We are now completely equipped for making the batman symbol and covering more than half of the journey. The strategy is not to just intersect but to also eliminate regions from the curve to carve out the shape. This is done by taking curves one by one and refining them and their positioning to match the shape. In some places, the curves had to be inverted i.e. the region greater than 1 had to be made less than 1 and vice versa. This was done by changing the sign of the power of the curves. Note that this strategy can be applied to many shapes. All these curves have the property of being greater than 1 on one side (away from symbol) and less than 1 on the other (towards symbol). Thus every section has its own curve which is then combined using the sum of large even powers as described earlier.

The following expressions were used (selected according to the shape of the curve):

  • f1(x,y):(0.5(x-1.16)^(2.8))^(2) +(y+1.6): lower edge of right wing
  • f2(x,y):(0.5(x+1.16)^(2.8))^(2) +(y+1.6): lower edge of left wing
  • f3(x,y):(0.5(y+1.6))^(8)+(x+3): left edge of left wing
  • f4(x,y):(0.5(y+1.6))^(8)+(-x+3): right edge of right wing
  • f5(x,y):y+0.6: upper horizontal line
  • f6(x,y):(3(x+0.45))^(14)-y+1: left curve between head and wing
  • f7(x,y):(3(x-0.45))^(14)-y+1: right curve between head and wing
  • f8(x,y):e^((3(y-0.1)-258.18((1.9x+0.1)(1.9x-0.1))^(1.6))): forms the head and ears

When all these curves are combined the following figure is obtained:

Note that there are extra bits on the sides but the original function is intact.
Note that there are extra bits on the sides but the original function is intact.

To remove the extra bits, the function is cleaned by adding another term which gives values close to 0 near the shape we want and values greater than 1 in places we don’t want.
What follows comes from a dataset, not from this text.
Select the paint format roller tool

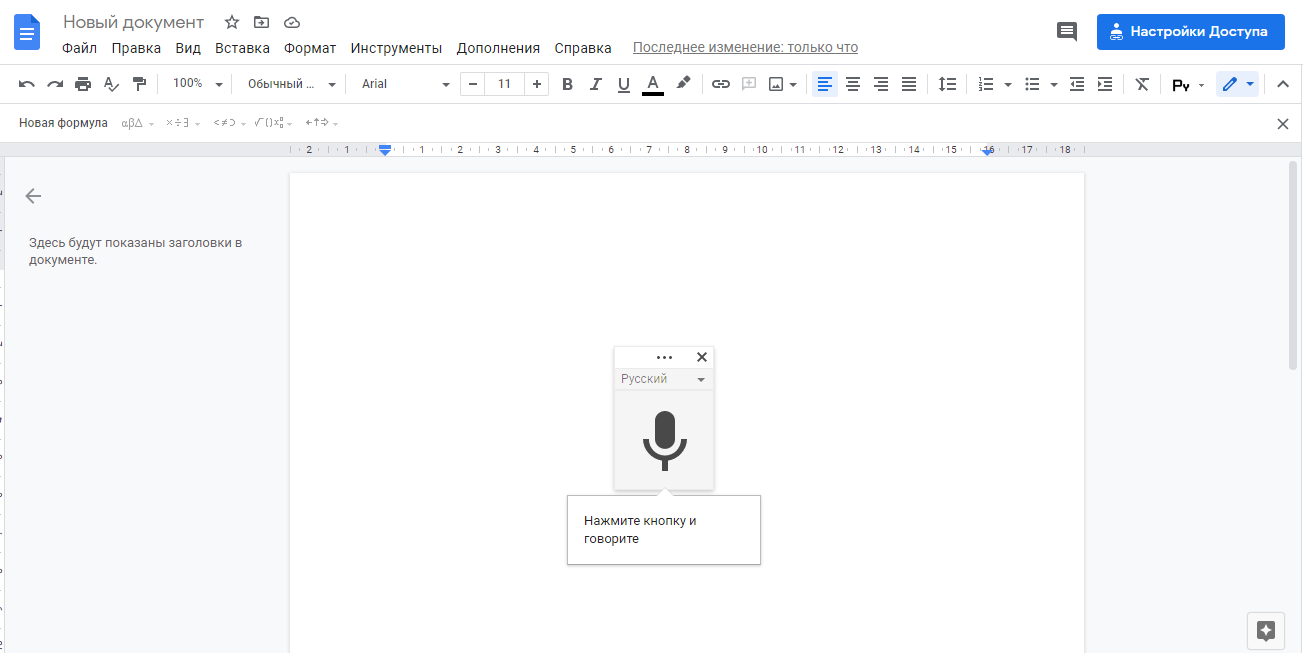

This makes the final figure as:

The above figure is cleaned and has the following equation (the first term is extra); View Graph; What does the first term do? It doesn't kill our curve, so it simply makes it stronger (by eliminating unwanted parts).
The above figure is cleaned and has the following equation (the first term is extra); View Graph; What does the first term do? It doesn’t kill our curve, so it simply makes it stronger (by eliminating unwanted parts).

We can identify all the parts of the curve individually as seen below:

All curves of the form f(x,y)=1 shown with the inequation
All curves of the form f(x,y)=1 shown with the inequation

Conclusion and What’s coming next

We have just obtained a deep understanding of circles and similar inequations with high even powers. We understood why they behave like the intersection of inequation and mastered this by creating our own batman inequation. Everything’s impossible until somebody does it. Well, the batman equation was created about a decade ago so we tried our hand at Batman Inequation. But, we still had to deal with large powers, had to trim our figure and the process still seemed complex. Part II of this blog will remove all these challenges and simplify everything. It will also explain how these ideas are relevant in Machine Learning in the form of Softmax(our classification friend), Softplus (well-known activation function), log-sum-exp(commonly used function and father of Softmax) and other related directions.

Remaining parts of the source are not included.